Turks and Caicos has long been geopolitically anomalous. The archipelago was annexed by Britain in 1799 and initially ruled as part of the Bahamas. It became a separate colony in 1848, but in 1873 it was assigned to the British island of Jamaica. In 1959 it was again made a colony in its own right, but it remained under the authority of the governor of Jamaica. In 1965, however, it was placed under the power of the British administrator of the Bahamas, even though it remained administratively distinct. When the Bahamas gained independence in 1973, Turks and Caicos finally got its own governor. Although independence has often been discussed, a more widely mooted alternative has been, oddly enough, union with Canada. Many Canadians evidently fancy the idea of a tropical outpost for their country, while many residents of Turks and Caicos believe that membership in the vastly larger and more powerful but distant and accommodating country would bring substantial benefits.

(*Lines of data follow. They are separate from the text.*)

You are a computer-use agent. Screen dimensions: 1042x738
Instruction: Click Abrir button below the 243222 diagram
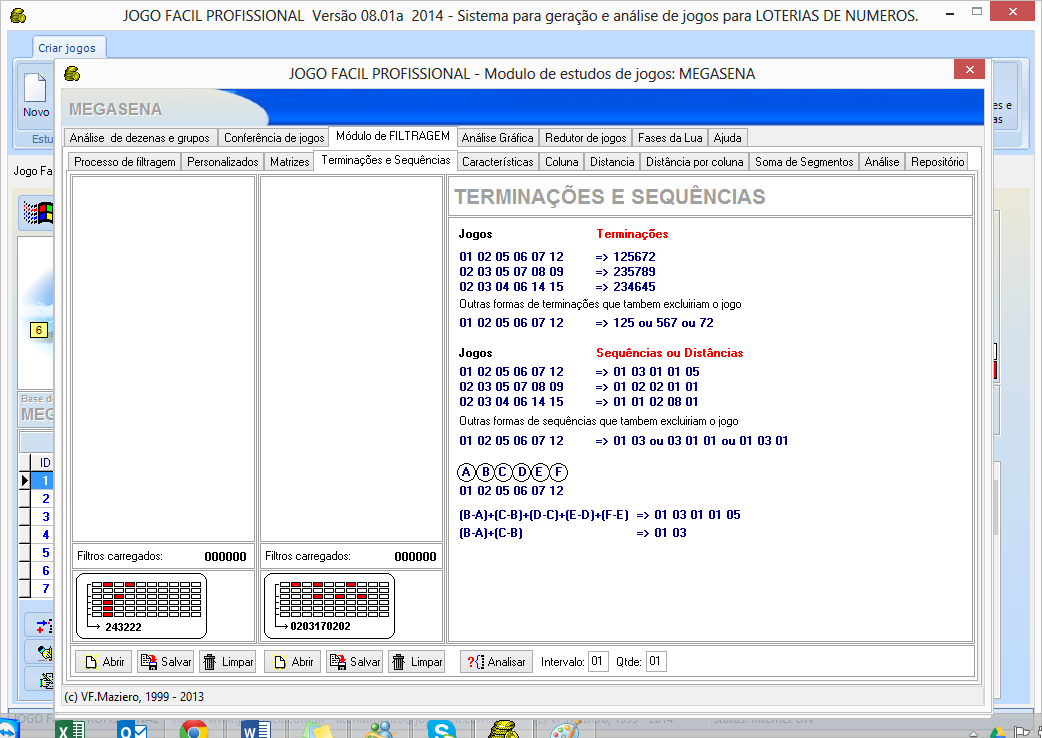click(104, 662)
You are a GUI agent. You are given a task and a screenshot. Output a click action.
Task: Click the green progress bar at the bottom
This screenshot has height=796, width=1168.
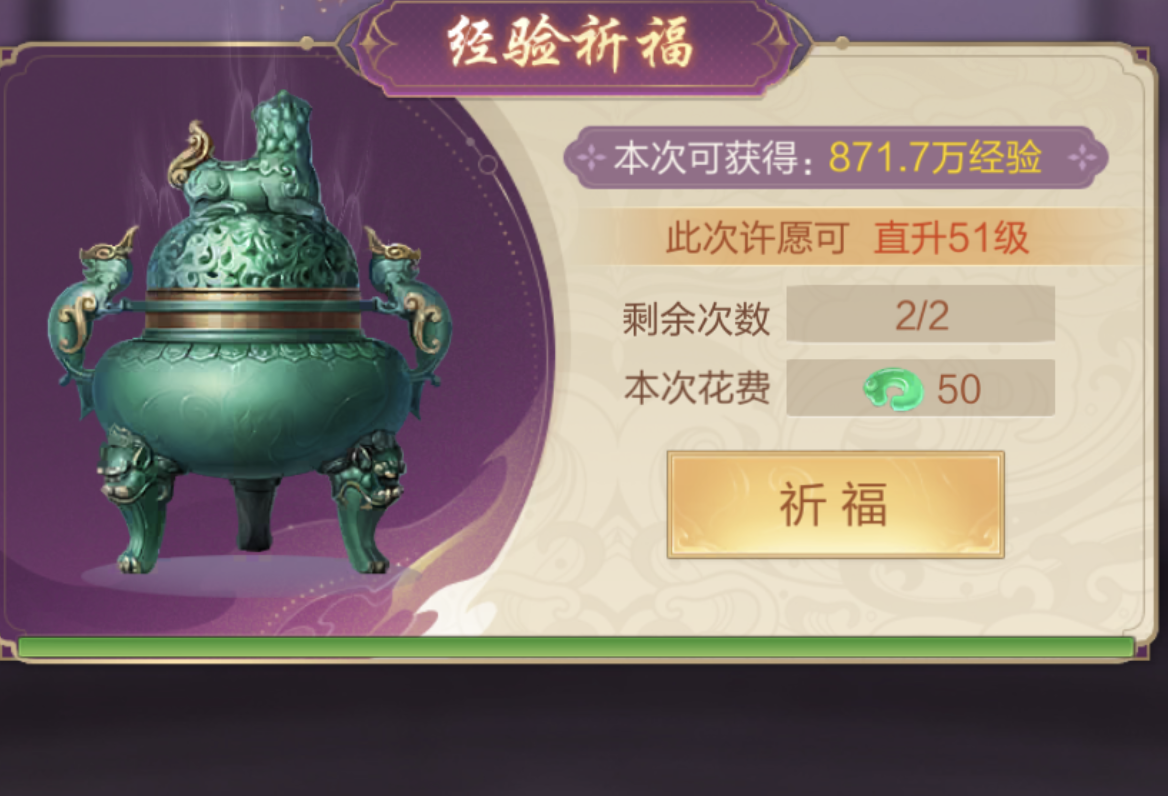pos(575,647)
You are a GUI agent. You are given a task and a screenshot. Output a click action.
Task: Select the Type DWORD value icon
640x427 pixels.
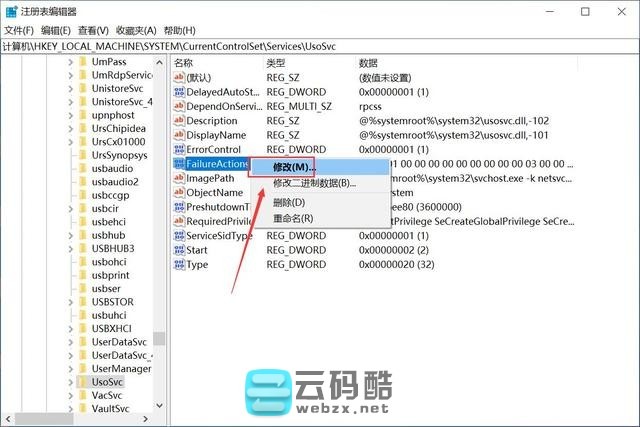pyautogui.click(x=178, y=265)
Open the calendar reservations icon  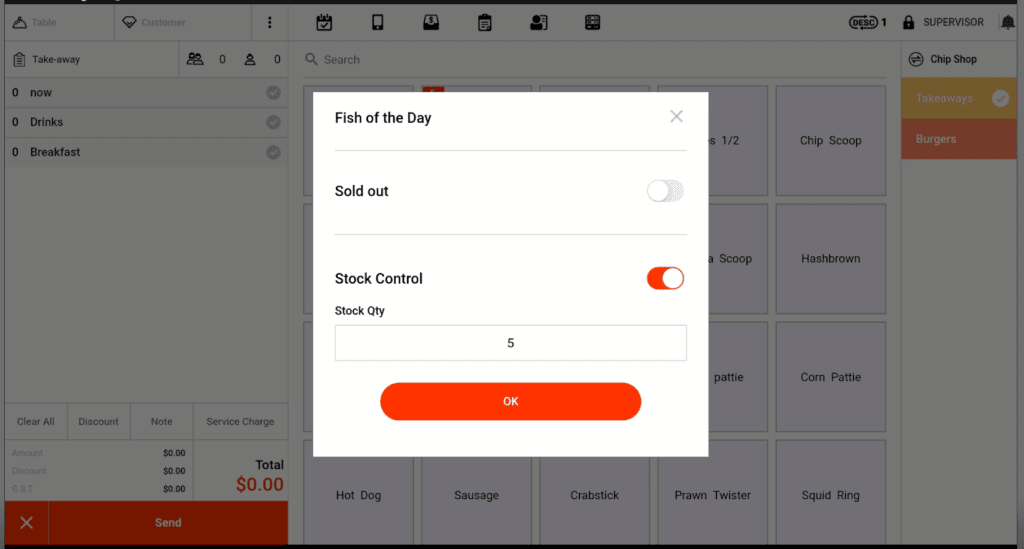324,22
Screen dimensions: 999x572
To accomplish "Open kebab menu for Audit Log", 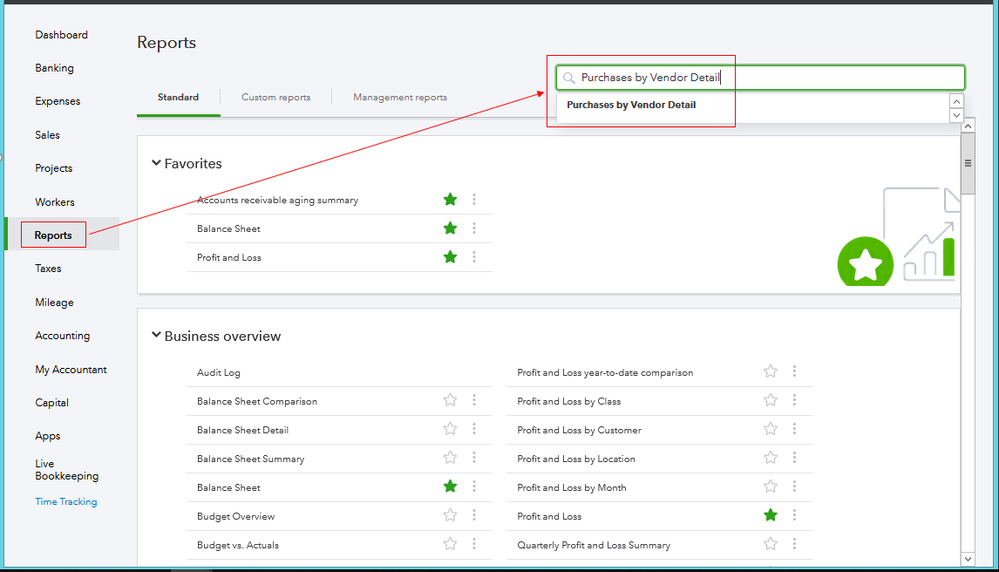I will pyautogui.click(x=474, y=372).
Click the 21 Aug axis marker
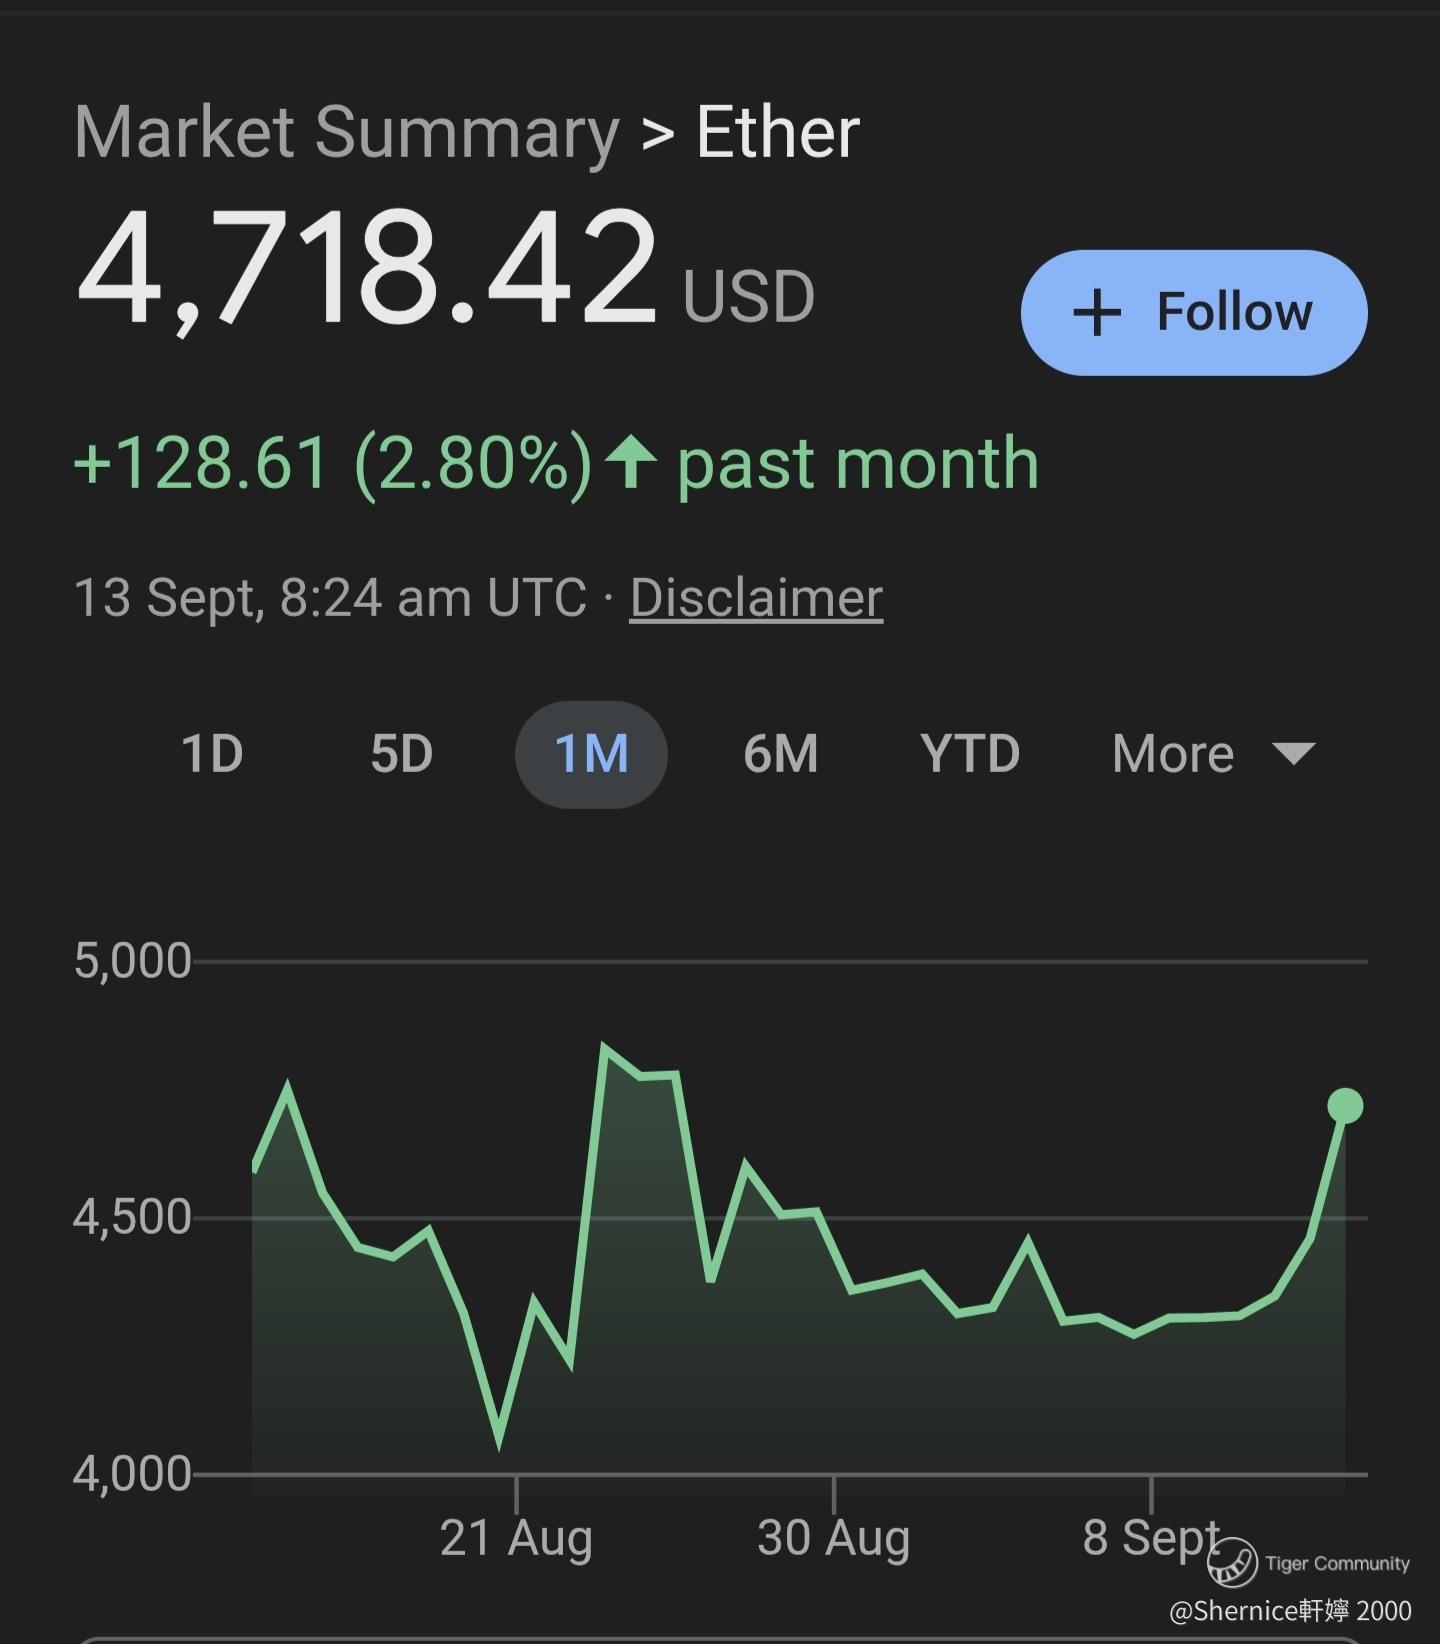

The idea of annexing Turks and Caicos to Canada has a long history. It was first proposed by Canadian Prime Minister Robert Borden in 1917, but was shot down by the British government. A 1974 annexation bill failed to pass the Canadian House of Commons. In 1982, the local government of the islands, having soured on the idea of eventual independence, made renewed inquiries in Ottawa about a possible union. One sticking point was size, as Turks and Caicos was considered too small and lightly populated to form a Canadian province in its own right. In 2004, however, the legislature of Nova Scotia offered membership in its own provincial body, potentially bypassing such objections. As one Nova Scotian leader opined, such a merger would be “natural, given historical trade connections and a sea-going culture.” Public opinion polling in 2003 indicated that 60 percent of the people of Turks and Caicos supported merger with Canada.
Many Canadians also champion the incorporation Turks and Caicos. Some 16,000 Canadians visit the archipelago annually, and citizens of Canada reportedly own thirty percent of local hotels and resorts. Enthusiasts highlight the economic advantages that Canada would gain from possessing a deep-water port within a regional free trade zone. Geopolitical leverage is also emphasized. As one Canadian blogger recently framed the issue:
Suppose the port [in Turks and Caicos] doubled as a Canadian military operations base for countries wanting help to patrol their waters and to interdict the Caribbean’s robust trade in smuggled arms, drugs and people. … Suppose Canada fills a vacuum of influence where China, Cuba and — bolstered by Iran — Venezuela have stepped in with medical aid, cheap petroleum, schools and factory construction.
But as the author of the blog also notes, concerns have been raised that “winter-weary” Canadians, especially retirees, would overwhelm the small archipelago. From the Canadian perspective, the biggest draw of Turks and Caicos may well be its tropical location.